AVAILABLE DATA.
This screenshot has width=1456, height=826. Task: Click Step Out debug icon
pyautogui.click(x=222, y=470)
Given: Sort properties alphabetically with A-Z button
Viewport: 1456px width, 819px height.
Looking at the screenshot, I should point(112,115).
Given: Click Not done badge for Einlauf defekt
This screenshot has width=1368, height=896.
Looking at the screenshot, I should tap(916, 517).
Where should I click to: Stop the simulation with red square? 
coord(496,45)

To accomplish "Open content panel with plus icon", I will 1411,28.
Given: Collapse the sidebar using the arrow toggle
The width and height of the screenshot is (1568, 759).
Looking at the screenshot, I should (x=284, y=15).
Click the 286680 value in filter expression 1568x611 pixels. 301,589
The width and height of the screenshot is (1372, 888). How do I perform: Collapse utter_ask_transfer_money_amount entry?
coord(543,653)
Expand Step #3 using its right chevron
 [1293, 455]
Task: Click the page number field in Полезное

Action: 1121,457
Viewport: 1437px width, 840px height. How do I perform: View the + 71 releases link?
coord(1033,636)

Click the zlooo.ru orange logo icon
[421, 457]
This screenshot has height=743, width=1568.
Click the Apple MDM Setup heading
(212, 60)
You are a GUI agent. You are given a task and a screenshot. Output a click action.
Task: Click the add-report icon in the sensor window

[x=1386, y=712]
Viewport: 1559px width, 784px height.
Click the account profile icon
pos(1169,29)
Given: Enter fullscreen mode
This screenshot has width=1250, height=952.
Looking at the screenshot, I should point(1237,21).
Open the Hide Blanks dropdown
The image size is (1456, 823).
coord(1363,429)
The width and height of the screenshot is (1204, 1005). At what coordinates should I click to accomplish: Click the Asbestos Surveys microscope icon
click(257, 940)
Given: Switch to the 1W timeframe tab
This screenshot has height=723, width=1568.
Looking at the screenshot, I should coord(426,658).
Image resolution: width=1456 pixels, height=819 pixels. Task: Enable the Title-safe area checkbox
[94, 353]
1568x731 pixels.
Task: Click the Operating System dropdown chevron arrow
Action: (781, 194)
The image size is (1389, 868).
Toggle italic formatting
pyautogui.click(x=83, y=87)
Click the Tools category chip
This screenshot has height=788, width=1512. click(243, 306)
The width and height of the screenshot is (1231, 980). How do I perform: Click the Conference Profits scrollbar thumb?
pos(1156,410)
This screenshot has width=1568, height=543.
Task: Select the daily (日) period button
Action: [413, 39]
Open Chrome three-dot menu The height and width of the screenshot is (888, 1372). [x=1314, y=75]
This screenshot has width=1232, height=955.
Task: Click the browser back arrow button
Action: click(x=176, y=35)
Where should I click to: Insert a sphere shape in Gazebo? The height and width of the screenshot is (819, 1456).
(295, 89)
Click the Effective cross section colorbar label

WHAT TO DO. Exact output of every entry is required.

SOLUTION FOR THIS PROBLEM.
This screenshot has width=1456, height=826. Task: Click Step Out debug icon
pyautogui.click(x=222, y=470)
Given: Sort properties alphabetically with A-Z button
Viewport: 1456px width, 819px height.
Looking at the screenshot, I should point(112,115).
Given: Click Not done badge for Einlauf defekt
This screenshot has width=1368, height=896.
Looking at the screenshot, I should tap(916, 517).
Where should I click to: Stop the simulation with red square? 
coord(496,45)

To accomplish "Open content panel with plus icon", I will 1411,28.
Given: Collapse the sidebar using the arrow toggle
The width and height of the screenshot is (1568, 759).
Looking at the screenshot, I should (x=284, y=15).
Click the 286680 value in filter expression 1568x611 pixels. 301,589
The width and height of the screenshot is (1372, 888). How do I perform: Collapse utter_ask_transfer_money_amount entry?
coord(543,653)
Expand Step #3 using its right chevron
 [1293, 455]
Task: Click the page number field in Полезное

Action: 1121,457
Viewport: 1437px width, 840px height. How do I perform: View the + 71 releases link?
coord(1033,636)

Click the zlooo.ru orange logo icon
[421, 457]
This screenshot has height=743, width=1568.
Click the Apple MDM Setup heading
(212, 60)
You are a GUI agent. You are given a task and a screenshot. Output a click action.
Task: Click the add-report icon in the sensor window

[x=1386, y=712]
Viewport: 1559px width, 784px height.
Click the account profile icon
pos(1169,29)
Given: Enter fullscreen mode
This screenshot has width=1250, height=952.
Looking at the screenshot, I should point(1237,21).
Open the Hide Blanks dropdown
The image size is (1456, 823).
coord(1363,429)
The width and height of the screenshot is (1204, 1005). At what coordinates should I click to accomplish: Click the Asbestos Surveys microscope icon
click(257, 940)
Given: Switch to the 1W timeframe tab
This screenshot has height=723, width=1568.
Looking at the screenshot, I should coord(426,658).
Image resolution: width=1456 pixels, height=819 pixels. Task: Enable the Title-safe area checkbox
[94, 353]
1568x731 pixels.
Task: Click the Operating System dropdown chevron arrow
Action: (781, 194)
The image size is (1389, 868).
Toggle italic formatting
pyautogui.click(x=83, y=87)
Click the Tools category chip
This screenshot has height=788, width=1512. click(243, 306)
The width and height of the screenshot is (1231, 980). How do I perform: Click the Conference Profits scrollbar thumb?
pos(1156,410)
This screenshot has width=1568, height=543.
Task: Select the daily (日) period button
Action: [413, 39]
Open Chrome three-dot menu The height and width of the screenshot is (888, 1372). [x=1314, y=75]
This screenshot has width=1232, height=955.
Task: Click the browser back arrow button
Action: click(x=176, y=35)
Where should I click to: Insert a sphere shape in Gazebo? The height and width of the screenshot is (819, 1456).
(295, 89)
Click the Effective cross section colorbar label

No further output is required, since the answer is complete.